Eventually, I got down to 103.   I felt good about myself.  I let myself eat bread.  Bread.  Hell, I put chocolate back in my diet.  I dared to wear close-fitting dresses.  Then marriage number three came and everything seemed to come up roses.

Until it didn’t anymore.  Suffice it to say that this one hit me even harder.    As with any crisis, I responded to the decampment of my third husband by assuming that everything was my fault.  I apologized to the empty air ad nauseum, and started the yo-yo craziness of feast and famine.  I didn’t eat for six months and then started filling my empty hours with food.  The pounds piled around my belly, thickened my arms, and pulled at my face.  By this time, I had successfully conquered my prescription drug dependence so pain had once again become the lingering guest who flicks his ashes on the floor and plonks his muddy boots on the coffee table.  I skirt around the unwelcome but persistent presence.  My weight climbed to 125.  At five-foot three-and-a-half inches, with wobbly legs and a weak torso, those extra 20 pounds sent me crashing to the floor so many times that my friends started suggesting one of those call buttons that old ladies wear.

Uh, no.

So I put myself back on 1200 calories a day, not because I care how much I weigh but because I care if my son comes to visit someday and discovers me at the foot of the stairs with a broken neck.  This actually happened to someone I know.  Her husband and habitual companion died.  Childless, friendless, she struggled to continue her life in a two-story house with a basement laundry.  A neighbor found her unconscious on the concrete floor two or three days after her last fall.  She never awakened.

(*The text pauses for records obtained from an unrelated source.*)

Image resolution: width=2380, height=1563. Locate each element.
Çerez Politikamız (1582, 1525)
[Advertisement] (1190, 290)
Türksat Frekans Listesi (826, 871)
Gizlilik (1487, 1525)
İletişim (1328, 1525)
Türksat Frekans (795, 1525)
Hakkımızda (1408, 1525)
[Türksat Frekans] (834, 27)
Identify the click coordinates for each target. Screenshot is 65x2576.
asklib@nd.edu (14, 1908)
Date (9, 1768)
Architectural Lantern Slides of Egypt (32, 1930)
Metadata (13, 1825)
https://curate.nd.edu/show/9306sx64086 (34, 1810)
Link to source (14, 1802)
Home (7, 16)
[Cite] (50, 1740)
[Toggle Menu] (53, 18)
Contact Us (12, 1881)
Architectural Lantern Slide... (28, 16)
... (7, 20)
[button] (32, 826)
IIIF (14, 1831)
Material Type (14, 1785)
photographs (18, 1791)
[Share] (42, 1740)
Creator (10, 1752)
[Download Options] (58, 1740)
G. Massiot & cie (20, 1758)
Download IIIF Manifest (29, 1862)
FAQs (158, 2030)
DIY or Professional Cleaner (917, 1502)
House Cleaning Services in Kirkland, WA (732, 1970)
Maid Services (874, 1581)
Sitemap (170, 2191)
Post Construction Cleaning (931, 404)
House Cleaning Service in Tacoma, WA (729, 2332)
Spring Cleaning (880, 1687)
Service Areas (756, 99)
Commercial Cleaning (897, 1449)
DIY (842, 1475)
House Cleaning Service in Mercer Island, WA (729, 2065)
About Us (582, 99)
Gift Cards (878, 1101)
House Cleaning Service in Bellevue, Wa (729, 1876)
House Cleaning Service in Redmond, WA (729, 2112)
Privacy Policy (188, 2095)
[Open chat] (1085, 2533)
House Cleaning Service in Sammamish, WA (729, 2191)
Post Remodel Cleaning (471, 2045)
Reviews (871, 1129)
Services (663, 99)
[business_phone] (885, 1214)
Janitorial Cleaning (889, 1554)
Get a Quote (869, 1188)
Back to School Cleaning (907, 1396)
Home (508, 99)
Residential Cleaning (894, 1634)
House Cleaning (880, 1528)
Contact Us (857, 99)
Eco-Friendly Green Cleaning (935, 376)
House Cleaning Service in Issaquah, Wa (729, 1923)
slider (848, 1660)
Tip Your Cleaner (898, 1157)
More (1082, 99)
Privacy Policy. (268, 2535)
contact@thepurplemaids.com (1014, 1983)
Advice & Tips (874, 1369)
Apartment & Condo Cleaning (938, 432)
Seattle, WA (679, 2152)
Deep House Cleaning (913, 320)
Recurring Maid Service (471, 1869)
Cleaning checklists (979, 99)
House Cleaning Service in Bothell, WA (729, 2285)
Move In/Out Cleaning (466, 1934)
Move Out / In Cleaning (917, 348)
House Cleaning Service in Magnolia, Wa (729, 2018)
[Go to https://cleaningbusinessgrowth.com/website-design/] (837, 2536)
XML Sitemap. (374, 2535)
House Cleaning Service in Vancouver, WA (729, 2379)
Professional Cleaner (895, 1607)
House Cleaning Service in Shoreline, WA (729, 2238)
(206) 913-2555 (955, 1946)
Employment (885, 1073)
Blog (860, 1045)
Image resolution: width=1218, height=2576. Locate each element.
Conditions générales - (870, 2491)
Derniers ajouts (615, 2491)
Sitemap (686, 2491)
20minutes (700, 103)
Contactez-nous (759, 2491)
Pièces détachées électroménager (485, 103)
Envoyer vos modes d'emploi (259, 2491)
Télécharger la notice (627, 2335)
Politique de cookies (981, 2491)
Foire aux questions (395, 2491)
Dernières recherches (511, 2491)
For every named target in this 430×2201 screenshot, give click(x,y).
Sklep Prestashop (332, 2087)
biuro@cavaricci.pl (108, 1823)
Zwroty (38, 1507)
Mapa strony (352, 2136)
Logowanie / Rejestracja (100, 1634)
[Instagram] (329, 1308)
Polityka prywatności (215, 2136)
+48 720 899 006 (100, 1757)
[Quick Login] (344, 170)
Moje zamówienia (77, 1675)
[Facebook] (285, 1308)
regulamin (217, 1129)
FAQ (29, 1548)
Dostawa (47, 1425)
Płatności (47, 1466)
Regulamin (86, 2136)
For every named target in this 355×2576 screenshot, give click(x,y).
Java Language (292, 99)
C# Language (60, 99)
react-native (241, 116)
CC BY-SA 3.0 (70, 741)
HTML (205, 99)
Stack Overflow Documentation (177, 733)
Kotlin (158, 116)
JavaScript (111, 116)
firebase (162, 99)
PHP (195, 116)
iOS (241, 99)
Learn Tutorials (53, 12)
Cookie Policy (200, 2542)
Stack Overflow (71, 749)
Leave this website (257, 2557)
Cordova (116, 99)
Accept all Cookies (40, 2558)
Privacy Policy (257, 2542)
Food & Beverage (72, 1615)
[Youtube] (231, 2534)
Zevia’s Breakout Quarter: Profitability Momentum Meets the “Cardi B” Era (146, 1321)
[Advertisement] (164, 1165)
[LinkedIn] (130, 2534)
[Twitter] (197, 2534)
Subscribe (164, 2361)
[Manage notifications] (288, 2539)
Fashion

I’m down to 114 now.   That weight’s okay; but 110 would put me below “okay” and solidly on safe ground.   I can’t say I feel much better about myself, except a certain underlying smugness that at sixty-one, disabled, and asthmatic, I’m nonetheless able to shed ten pounds with sheer determination.  And 1200 calories a day.  So I’m not complaining.

It’s the fifteenth day of the forty-first month of My Year Without Complaining.  Life continues.

 

 

3 thoughts on “Love, Hate, and 1200 Calories a Day

  1. Sylvia Potharst

    Wow, quite a story Corinne……I understand you have to watch your weight due to your physical condition but it sounds so sad to me….that is until now. 5.3 and 112 seems okay to me if you don’t feel hungry with the 1200 calories it’s okay right. I’m 6 feet and 130 don’t know how many calories I eat….not much but feel okay. You’re a very brave woman, never forget that……and loved for who you are by many as far as I can tell thru FB X

    Reply
    1. ccorleyjd365 Post author

      Thank you so much. I suppose it is a sad tale but hopefully others find truth in my journey.